What you need to do:
Read through the data and report every line in which the word "computer" occurs.

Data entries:
━━━━━━━━
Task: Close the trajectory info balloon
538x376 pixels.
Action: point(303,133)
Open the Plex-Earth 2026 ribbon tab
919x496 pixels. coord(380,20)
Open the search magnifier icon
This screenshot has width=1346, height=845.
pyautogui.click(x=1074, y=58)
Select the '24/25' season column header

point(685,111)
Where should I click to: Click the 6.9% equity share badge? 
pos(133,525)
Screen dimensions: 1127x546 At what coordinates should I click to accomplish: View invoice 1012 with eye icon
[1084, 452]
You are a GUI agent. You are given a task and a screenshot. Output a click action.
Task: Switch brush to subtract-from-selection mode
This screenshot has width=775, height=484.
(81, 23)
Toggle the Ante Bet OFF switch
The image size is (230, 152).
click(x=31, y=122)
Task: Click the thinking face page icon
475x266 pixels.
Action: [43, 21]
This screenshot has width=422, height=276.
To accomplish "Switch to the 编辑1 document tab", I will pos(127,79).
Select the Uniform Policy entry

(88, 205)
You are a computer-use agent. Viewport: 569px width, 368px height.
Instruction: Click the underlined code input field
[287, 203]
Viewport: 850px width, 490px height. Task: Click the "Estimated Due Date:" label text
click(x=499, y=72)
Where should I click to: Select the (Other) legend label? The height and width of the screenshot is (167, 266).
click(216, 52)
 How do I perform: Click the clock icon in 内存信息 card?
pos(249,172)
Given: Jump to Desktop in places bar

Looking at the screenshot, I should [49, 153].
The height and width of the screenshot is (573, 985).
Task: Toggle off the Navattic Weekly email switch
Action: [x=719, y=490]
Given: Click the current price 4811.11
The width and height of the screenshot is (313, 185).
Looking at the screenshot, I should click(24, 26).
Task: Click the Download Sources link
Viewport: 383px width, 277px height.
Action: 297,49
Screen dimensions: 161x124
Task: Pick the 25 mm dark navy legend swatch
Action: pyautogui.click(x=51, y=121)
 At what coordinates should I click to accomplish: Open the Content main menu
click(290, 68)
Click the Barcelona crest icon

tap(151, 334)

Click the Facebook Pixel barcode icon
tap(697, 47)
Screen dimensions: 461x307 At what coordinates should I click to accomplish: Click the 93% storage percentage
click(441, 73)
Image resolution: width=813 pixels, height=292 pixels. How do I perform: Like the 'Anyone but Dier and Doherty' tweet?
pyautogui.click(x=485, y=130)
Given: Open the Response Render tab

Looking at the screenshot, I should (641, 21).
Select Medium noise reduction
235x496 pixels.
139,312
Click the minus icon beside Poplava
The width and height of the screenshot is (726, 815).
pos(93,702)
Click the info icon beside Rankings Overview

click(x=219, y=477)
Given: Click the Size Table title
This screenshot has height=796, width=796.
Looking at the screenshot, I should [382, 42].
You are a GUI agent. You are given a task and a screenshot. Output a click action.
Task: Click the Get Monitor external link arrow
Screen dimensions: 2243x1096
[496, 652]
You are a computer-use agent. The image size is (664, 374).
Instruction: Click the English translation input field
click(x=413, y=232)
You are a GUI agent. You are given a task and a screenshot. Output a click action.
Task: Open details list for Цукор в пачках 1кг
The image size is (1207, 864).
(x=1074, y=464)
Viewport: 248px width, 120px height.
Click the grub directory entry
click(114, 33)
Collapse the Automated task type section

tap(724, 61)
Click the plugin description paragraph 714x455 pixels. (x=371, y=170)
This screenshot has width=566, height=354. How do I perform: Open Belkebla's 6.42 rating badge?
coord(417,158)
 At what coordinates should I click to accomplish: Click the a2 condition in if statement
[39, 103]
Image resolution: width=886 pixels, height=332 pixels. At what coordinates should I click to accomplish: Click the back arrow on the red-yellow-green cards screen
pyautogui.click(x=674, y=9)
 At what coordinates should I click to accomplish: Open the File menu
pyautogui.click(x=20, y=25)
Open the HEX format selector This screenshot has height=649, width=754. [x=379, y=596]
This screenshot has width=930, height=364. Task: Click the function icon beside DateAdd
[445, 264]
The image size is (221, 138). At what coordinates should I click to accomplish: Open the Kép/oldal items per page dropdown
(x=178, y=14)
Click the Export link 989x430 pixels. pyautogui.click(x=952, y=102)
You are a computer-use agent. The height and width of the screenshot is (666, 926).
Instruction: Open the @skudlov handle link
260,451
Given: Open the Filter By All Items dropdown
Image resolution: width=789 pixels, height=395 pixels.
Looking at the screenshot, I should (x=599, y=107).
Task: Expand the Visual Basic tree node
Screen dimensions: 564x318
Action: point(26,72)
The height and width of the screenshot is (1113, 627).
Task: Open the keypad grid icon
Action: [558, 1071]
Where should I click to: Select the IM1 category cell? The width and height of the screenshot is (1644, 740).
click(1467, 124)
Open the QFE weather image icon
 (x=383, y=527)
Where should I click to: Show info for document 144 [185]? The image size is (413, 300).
━━━━━━━━
Solution to the problem:
You are a computer-use agent. Viewport: 569px width, 368px height.
You are a computer-use agent. The image size is (664, 374).
You are a computer-use agent. The height and width of the screenshot is (666, 926).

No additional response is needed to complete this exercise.